Sur le pourvoi formé par Réseaux Solutions Systems, la cour de cassation, par un arrêt rendu le 9 juillet 2019, a cassé et annulé en toutes ses dispositions cet arrêt :

1 - sur le moyen pris en sa première branche de l'obligation pour le juge de ne pas dénaturer l'écrit qui lui est soumis, l'arrêt ayant retenu que R&S Systems n'a pas respecté ses engagements contractuels au regard des volumes prévisibles des deux catégories de copies, le nombre minimum de copies couleur et de copies noir et blanc ayant été fixé contractuellement à 120.000 copies couleurs et 112.000 copies noir et blanc, chiffres qui devaient correspondre à l'utilisation prévisible du photocopieur au vu des besoins du client alors que le contrat, qui fixait la redevance annuelle forfaitaire pour un volume de copies à réaliser soit 120.000 couleur et 112.000 noir et blanc, prévoyait ainsi la facturation des éventuelles copies supplémentaires avec un tarif pour chaque catégorie ce dont il s'évinçait que la société LFPI était susceptible de réaliser un nombre de copies supérieur aux prévisions initiales.

2 - sur le moyen pris en sa septième branche tiré de la violation de l'article 4 du code de procédure civile l'arrêt ayant rejeté les demandes de dommages et intérêts présentées par LFPI REIM tendant au remboursement de la totalité des sommes payées et au paiement de 20.000 euros à titre de de dommages et intérêts faute de justificatif et ayant ensuite retenu que le préjudice subi par celle-ci du fait des manquements commis par R&S Systems peut être évalué au montant du dépassement du nombre des photocopies couleur non contractuellement prévues et facturées en raison du paramétrage par défaut, alors que dans ses dernières conclusions, LFPI REIM ne demandait que la condamnation de R&S Systems à lui rembourser les sommes versées au titre des contrats du 5 mai 2011 soit 47.556,79 euros ou subsidiairement 23.778 euros TTC ainsi que 20.000 euros en réparation de son préjudice.

La société LFPI REIM a saisi cette cour selon déclaration de saisine sur renvoi du 16 septembre 2019, enrôlée le 19 septembre 2020.

Enregistrements de pointage pour texte et éléments:

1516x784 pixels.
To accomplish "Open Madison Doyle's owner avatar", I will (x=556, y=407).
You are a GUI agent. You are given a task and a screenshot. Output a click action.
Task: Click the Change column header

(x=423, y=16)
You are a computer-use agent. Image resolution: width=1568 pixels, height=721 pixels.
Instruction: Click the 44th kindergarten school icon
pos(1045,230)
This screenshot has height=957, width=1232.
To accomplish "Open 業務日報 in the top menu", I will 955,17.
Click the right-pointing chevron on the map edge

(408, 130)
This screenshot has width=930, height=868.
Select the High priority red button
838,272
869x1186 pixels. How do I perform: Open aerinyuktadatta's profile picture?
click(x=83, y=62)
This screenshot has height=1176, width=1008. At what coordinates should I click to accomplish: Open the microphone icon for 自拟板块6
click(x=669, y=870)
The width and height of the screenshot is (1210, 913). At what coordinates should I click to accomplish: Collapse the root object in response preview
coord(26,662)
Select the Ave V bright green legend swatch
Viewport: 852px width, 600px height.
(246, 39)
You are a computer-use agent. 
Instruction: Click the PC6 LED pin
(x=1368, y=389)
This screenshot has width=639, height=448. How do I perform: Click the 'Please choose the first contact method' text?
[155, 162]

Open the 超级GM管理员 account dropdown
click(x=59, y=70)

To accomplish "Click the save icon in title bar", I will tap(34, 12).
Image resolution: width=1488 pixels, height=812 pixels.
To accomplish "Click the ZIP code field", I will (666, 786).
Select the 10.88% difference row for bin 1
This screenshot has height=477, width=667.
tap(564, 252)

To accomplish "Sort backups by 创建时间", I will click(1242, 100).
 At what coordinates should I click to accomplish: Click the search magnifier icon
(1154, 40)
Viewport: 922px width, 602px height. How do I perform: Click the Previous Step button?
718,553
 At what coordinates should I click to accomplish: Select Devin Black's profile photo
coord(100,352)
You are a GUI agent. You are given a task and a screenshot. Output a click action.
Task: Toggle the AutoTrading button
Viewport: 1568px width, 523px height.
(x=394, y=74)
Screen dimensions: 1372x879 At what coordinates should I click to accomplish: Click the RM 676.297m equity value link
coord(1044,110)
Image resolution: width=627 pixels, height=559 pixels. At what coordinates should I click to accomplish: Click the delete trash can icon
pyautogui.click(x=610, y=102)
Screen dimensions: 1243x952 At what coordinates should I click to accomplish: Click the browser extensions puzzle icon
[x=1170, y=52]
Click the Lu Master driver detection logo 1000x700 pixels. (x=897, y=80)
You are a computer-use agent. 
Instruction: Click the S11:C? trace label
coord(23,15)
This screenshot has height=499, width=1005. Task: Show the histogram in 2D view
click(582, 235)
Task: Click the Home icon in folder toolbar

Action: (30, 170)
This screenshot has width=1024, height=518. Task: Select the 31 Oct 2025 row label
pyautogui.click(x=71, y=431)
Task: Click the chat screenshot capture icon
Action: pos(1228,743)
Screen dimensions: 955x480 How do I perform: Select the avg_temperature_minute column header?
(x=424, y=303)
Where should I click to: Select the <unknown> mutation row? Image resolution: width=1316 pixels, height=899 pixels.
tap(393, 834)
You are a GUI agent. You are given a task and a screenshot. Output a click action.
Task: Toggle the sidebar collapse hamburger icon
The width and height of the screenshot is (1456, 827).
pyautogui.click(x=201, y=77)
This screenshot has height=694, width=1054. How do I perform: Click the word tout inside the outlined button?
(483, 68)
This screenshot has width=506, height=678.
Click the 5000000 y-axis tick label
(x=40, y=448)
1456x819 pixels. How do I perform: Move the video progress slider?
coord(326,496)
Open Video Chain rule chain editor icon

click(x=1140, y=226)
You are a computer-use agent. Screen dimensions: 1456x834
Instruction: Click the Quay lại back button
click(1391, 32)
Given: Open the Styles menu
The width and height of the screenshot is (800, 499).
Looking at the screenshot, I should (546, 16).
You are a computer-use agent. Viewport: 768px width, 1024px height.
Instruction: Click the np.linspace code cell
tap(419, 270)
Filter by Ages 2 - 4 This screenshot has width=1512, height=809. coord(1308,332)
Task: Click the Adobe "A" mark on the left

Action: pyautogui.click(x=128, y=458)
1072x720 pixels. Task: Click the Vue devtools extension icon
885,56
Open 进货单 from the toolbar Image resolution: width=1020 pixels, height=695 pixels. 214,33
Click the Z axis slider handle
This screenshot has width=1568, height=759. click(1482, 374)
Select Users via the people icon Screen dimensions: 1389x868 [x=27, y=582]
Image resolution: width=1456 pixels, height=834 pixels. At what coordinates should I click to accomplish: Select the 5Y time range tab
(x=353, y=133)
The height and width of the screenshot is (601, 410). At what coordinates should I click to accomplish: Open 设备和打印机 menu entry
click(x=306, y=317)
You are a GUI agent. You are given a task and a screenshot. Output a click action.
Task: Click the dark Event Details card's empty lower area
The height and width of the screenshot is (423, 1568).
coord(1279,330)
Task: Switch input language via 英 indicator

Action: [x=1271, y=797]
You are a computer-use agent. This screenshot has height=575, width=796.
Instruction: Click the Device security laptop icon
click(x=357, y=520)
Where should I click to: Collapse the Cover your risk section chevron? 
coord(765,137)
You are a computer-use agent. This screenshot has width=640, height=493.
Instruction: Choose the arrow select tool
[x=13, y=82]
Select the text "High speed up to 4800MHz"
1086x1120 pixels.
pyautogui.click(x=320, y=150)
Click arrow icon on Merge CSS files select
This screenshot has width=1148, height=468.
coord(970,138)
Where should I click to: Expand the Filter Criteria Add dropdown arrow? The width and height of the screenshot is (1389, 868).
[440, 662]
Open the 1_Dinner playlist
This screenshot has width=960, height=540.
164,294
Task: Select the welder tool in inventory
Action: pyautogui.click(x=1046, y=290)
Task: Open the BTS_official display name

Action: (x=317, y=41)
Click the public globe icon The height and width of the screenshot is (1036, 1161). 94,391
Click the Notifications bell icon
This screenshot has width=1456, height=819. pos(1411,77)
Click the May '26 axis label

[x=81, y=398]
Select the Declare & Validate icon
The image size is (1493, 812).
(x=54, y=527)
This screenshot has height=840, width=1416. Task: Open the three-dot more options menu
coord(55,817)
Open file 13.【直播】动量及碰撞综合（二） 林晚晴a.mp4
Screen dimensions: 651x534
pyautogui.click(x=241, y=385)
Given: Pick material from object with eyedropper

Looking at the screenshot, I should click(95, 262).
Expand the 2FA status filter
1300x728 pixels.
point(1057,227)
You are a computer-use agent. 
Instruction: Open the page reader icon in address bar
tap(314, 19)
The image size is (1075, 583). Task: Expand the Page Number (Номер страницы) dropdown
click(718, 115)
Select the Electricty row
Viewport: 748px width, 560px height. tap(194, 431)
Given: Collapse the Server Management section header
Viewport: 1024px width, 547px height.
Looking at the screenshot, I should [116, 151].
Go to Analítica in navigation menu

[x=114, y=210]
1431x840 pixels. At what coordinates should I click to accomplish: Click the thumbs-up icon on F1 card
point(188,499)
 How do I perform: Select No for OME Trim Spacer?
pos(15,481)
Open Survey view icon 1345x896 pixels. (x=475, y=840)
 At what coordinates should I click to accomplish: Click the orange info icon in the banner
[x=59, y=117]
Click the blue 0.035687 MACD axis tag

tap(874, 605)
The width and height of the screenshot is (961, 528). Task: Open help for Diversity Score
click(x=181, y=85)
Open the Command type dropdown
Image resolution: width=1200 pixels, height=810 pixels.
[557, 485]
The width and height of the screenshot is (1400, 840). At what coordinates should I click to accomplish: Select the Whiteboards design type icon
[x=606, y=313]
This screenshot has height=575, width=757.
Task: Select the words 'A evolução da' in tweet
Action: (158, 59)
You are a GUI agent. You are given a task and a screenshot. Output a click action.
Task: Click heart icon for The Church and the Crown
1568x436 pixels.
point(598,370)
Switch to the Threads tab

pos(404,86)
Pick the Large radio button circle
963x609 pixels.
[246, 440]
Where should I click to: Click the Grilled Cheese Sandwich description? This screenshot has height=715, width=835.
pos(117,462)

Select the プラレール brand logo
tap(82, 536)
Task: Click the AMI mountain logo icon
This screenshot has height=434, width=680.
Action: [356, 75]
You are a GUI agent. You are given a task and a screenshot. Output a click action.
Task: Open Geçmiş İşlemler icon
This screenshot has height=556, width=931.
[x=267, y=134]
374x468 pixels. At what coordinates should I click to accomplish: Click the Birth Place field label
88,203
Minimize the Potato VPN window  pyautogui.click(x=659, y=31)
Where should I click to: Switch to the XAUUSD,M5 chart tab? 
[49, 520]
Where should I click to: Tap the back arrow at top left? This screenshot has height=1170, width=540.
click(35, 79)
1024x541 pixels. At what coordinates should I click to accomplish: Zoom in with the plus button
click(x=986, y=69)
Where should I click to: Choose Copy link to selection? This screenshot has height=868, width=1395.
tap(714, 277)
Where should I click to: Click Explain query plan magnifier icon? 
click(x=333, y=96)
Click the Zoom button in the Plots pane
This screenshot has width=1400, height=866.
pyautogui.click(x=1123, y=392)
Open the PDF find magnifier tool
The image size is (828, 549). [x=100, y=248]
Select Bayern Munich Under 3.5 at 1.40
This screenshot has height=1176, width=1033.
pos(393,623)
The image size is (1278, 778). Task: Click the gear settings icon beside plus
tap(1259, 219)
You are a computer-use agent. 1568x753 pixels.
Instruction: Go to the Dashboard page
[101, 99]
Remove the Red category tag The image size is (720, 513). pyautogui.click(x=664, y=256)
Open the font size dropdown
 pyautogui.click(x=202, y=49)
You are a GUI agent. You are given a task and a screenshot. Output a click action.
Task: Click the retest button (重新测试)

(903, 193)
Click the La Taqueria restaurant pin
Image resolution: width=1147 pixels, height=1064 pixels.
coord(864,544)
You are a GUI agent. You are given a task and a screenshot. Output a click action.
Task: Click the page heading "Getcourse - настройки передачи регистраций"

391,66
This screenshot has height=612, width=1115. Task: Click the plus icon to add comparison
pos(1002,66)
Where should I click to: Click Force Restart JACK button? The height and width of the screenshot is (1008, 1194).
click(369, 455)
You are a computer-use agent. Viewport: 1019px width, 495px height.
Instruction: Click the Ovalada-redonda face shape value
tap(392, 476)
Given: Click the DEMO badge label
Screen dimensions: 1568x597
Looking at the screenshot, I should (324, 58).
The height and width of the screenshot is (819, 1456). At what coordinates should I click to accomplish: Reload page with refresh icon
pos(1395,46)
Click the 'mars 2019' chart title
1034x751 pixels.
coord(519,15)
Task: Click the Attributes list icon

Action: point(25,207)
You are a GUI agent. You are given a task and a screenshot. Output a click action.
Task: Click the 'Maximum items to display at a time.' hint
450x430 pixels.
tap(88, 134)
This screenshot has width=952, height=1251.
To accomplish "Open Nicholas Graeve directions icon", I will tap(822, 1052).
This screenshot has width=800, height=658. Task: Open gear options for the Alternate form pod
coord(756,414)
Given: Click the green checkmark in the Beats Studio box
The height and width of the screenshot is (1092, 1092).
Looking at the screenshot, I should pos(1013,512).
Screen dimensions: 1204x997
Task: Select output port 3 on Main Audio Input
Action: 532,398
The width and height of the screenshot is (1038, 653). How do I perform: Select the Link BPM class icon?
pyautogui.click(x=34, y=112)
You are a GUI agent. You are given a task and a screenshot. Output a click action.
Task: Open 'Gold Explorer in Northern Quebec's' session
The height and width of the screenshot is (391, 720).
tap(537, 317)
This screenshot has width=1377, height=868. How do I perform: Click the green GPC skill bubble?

→ **Consignes et exercices**
1. D'après l'extrait, à quelle date la cour de cassation a-t-elle rendu son arrêt ?
2. Dans l'extrait, reprenez tout le passage allant de « 2 - sur le moyen » jusqu'à « de son préjudice. » en changeant « LFPI REIM » en « LFPI ».

→ **Corrigé**
1. Le 9 juillet 2019.

2.
2 - sur le moyen pris en sa septième branche tiré de la violation de l'article 4 du code de procédure civile l'arrêt ayant rejeté les demandes de dommages et intérêts présentées par LFPI tendant au remboursement de la totalité des sommes payées et au paiement de 20.000 euros à titre de de dommages et intérêts faute de justificatif et ayant ensuite retenu que le préjudice subi par celle-ci du fait des manquements commis par R&S Systems peut être évalué au montant du dépassement du nombre des photocopies couleur non contractuellement prévues et facturées en raison du paramétrage par défaut, alors que dans ses dernières conclusions, LFPI ne demandait que la condamnation de R&S Systems à lui rembourser les sommes versées au titre des contrats du 5 mai 2011 soit 47.556,79 euros ou subsidiairement 23.778 euros TTC ainsi que 20.000 euros en réparation de son préjudice.